I’m aware of the good press that brown rice has got over the years. The nutritional advantage it has over its white counterpart, and all the other arguments favoring it over white rice. I even read about how switching to brown rice helps against global warming! For me, that is taking it too far when making a choice for something as personal as weight loss.
I wish to share my experience with how I experimented with both varieties of rice when I made it a part of my weight-loss diet regime last summer. I was aware that rice (whether brown or white) contains more calories than most other grain products. Yet, I was too fond of the fragrant stuff to give it up even for a short period of time. So, when it was time to shed my excess baggage – a total of 6 kgs (13 pounds) – I decided to switch to brown rice because of all the praise I had read about it in the media. It was the first time that I was trying it out and I believed that it will contribute in its own humble way towards my weight loss.
How I incorporated it
Obviously, switching to brown rice was not the only change I adopted in my lifestyle over the ensuing few weeks. I increased my protein intake, worked out regularly at the gym, drank plenty of water, consumed antioxidant fruits and drinks, and boosted the fibre in my diet by including raw fruit and vegetable with a generous sprinkling of wheatgerm. In short, I did all the right things that I knew would help, while consuming brown rice in moderation (a bowl a day) during mealtime. Since I was on a calorie-reduction program, I counted the calories in every morsel that passed my lips. And like every dieter who is eager to see quick results, I went on the bathroom scales every single day!
The downside of brown rice and how I coped
Since I had never tried brown rice prior to that experiment, I was totally unprepared for the following.
1. It took ages to cook. I began soaking it in water long before I was ready to cook it. Invariably on busy days, I forgot to soak so I went without rice on those days. Soon, I learnt the art of pressure cooking it in a few easy steps.
2. The time was summer, and I found that the brown rice will not stay long and often turned rancid very soon. I began putting away unfinished or precooked portions in the refrigerator. It made sense to precook and store like that, as I was the only one in the family consuming brown rice, and all I needed was a bowl of it everyday.
3. I suffered from flatulence and abdominal cramping for the first three days when I consumed it. I put up a brave face and with a never-say-die attitude, I kept on. My tummy soon got used to this foreign food, and started accepting it. From Day 4, no cramps, no flatulence.
4. This is the worst bit. It tasted terrible to my tastebuds! I flavored it with sauces to camouflage its weird taste. Again, I kept on. Remember my never-say-die attitude? By day 7, I found the courage to do away with the sauces and slowly began accepting its taste, but not liking it.

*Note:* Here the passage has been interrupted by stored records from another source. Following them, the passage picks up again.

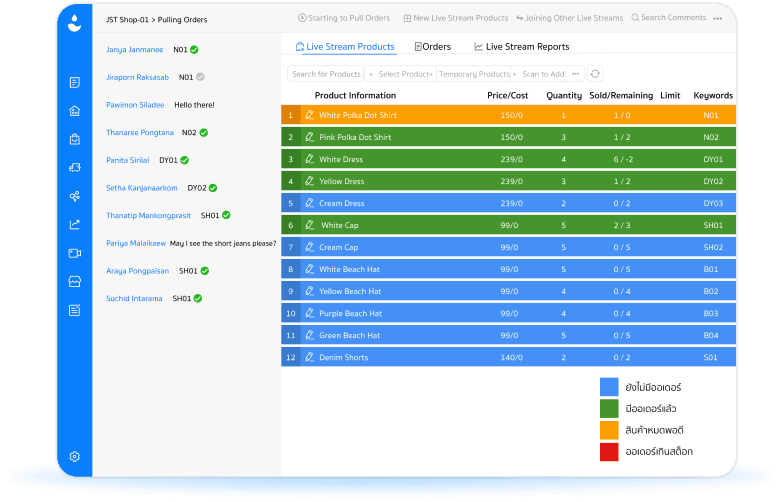Toggle green check on Janya Janmanee's order

click(194, 49)

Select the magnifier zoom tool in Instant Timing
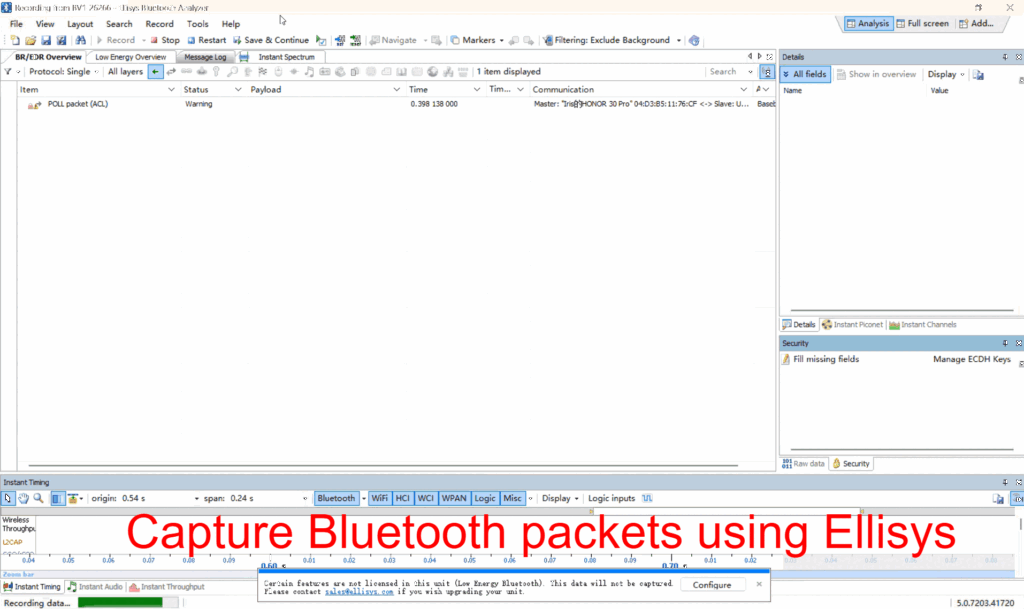tap(38, 498)
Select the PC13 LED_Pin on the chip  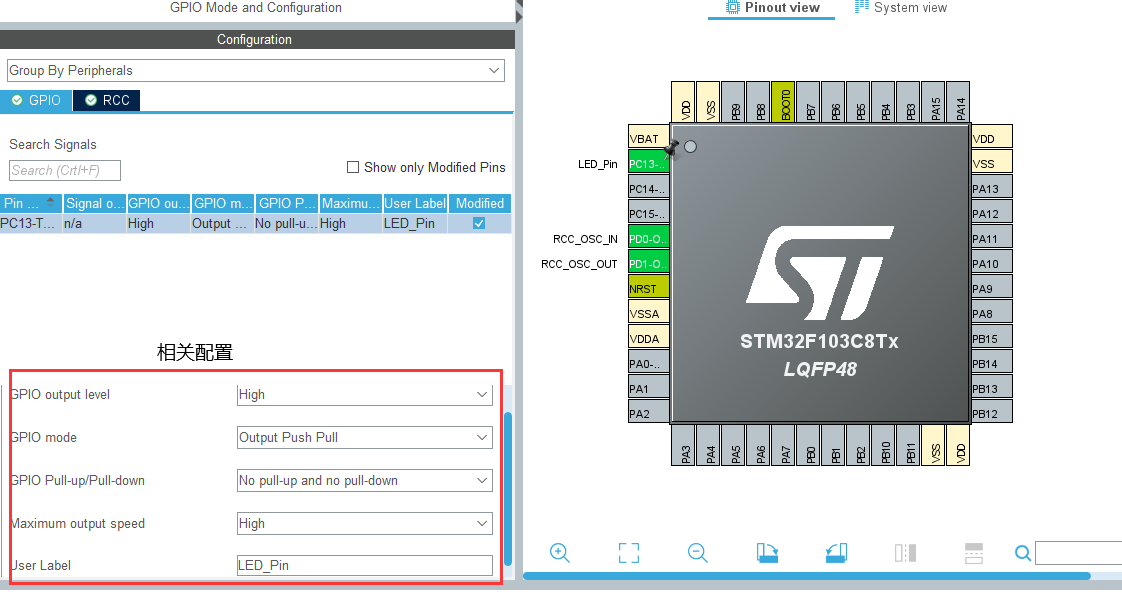648,164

I weighed myself and re-evaluated my program
I let two more weeks pass by with the same diet regime and same fitness program. I lost slightly over 4 pounds at the end of week 3. Nothing astonishing, but at least the scales were showing a different reading than before!
Since I wasn’t particularly enjoying brown rice, I said to myself “so far so good. I’m happy with my progress. Now let me switch back to white rice for the next three weeks and see whether it will affect my progress”.
I had read that the nutrients in brown rice lower cholesterol and that it was good for type 2 diabetes. But those were not my concerns. My aim was to lose weight. So, were these nutrients in brown rice good for losing weight too? Maybe they were, but it is common knowledge that it is not a combination of nutrients but a whole lot of other factors working together that make you lose weight.
So, keeping all other variables (such as exercies, fibre intake, protein intake) the same, I continued with phase 2 of my weight-loss program. This time, a bowl of white rice replacing the brown rice on the table.
What happened next were 3 easier weeks that I sailed through with relief. Relief because I did not have to face the prospect of consuming that bowl of brown rice anymore. I could have eliminated it completely but I believed at that time that it was doing me good. So in phase 2, nothing changed except the type of rice on the dining table. At the end of another three weeks, I had lost 5 more pounds! Hurray! I was fast approaching my target and I was thrilled! But what really surprised me was that I had lost the same weight (if not slightly more) when I had replaced the brown rice with white rice.
About my choices
1. I think personally I must enjoy what I do. Anything punishing can have a demotivating influence. And for me, eating brown rice felt like a punishment.
2. I could have opted for fortified white rice, where nutrients that are stripped off by the process of dehulling are added back. But I chose not to do this. I was in no mood to experiment with any more variations of rice.
3. Despite all the praise from the press, brown rice has more fat content in it than white rice. So I would happily use this one reason to give brown rice a skip.
4. In the end, I realised that it wasn’t so much the color of my rice, but what I did in terms of suitable diet and exercise to complement that one ricebowl that mattered more.
My thumbs up for white rice!
To give brown rice a fair chance, I chose to include brown rice in the first phase of my program. I had intended to stick to it and I would have, had I taken a liking to it. I was aware that it is easier to lose the first 3-4 pounds when you go on a diet, but as you approach your target, things get tougher and you are meant to be more careful with what you eat. However, I took the risk and allowed white rice to do the hard work in the second phase, and it didn’t let me down!